Quando il co-conduttore ha detto che il Death Metal scandinavo non aveva lo stesso groove di quello americano, Lee ha aggiunto:
La Scandinavia ha sicuramente preso più la direzione del crust punk, il D-beat. Anch’io lo facevo. Quando ho sentito i Discharge… Nel periodo in cui eravamo i Mantas [il nome della band che diventò i Death N.D.R.], quando suonavamo davvero uguale ai Venom e io suonavo ancora ritmi di batteria alla Misfits, ritmi punk, roba alla Ramones, tornando indietro ai Ramones e roba del genere, suonavo [quel tipo di] ritmi di batteria.
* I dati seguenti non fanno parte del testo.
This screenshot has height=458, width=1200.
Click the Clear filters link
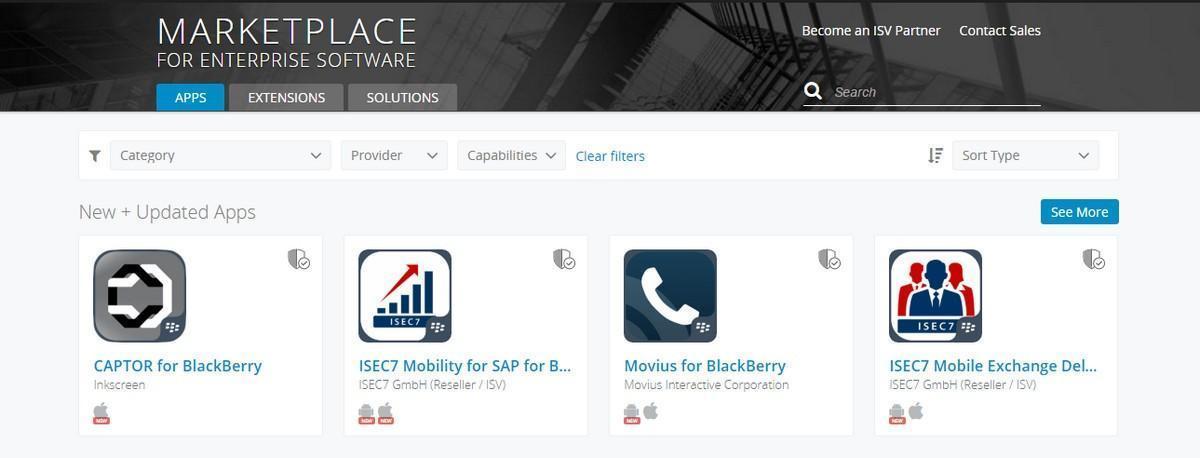pos(610,156)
Poi ho sentito [l’album di debutto dei Discharge] “Hear Nothing See Nothing Say Nothing” e ho pensato: “È quello che voglio fare”. E questo è successo nel periodo in cui i Mantas stavano diventando i Death, e volevo davvero farlo e spingermi oltre i limiti. Ecco perché le canzoni [dei primi Mantas] sono passate da cose come “Demon Flight”, ‘Mantas’ e “Rise Of Satan” a qualcosa di più aggressivo. Anche “Legion Of Doom” è molto groovy… Ma abbiamo davvero iniziato a decollare solo quando abbiamo scritto la demo di “Reign Of Terror” [dei Death], perché la mia influenza alla batteria all’epoca era molto più aggressiva. Ascoltavo più batteria D-beat, molta roba che veniva dall’Inghilterra, che ha davvero influenzato il mio modo di suonare più veloce fino a quando… Alcune delle canzoni che sono su quel demo – ovviamente “Corpse Grinder” è stata scritta su quel demo. E poi “Summoned To Die”, “Witch Of Hell”. E poi quello che ha davvero affinato il tutto è stato quando Chuck [Schuldiner] ha scritto “Beyond The Unholy Grave”. A quel punto volevamo davvero espanderci, dal punto di vista musicale. Perché Chuck stava diventando un musicista migliore. Era ovvio, si sentiva in maniera chiara. Cioè, si sentiva la differenza tra quello che scriveva Chuck e quello che scriveva Rick [Rozz]. Ma Chuck ha sperimentato. “Reign Of Terror” era una canzone di Chuck, non assomiglia a nient’altro. La canzone stessa, “Reign Of Terror”, non la demo. Cioè, gran parte della demo è stata scritta da Freddie [Rick Rozz]. Le parti più veloci, con il doppio picking, sono state scritte da Freddie [Rick Rozz]. Le parti con le note più intricate sono state scritte da Chuck.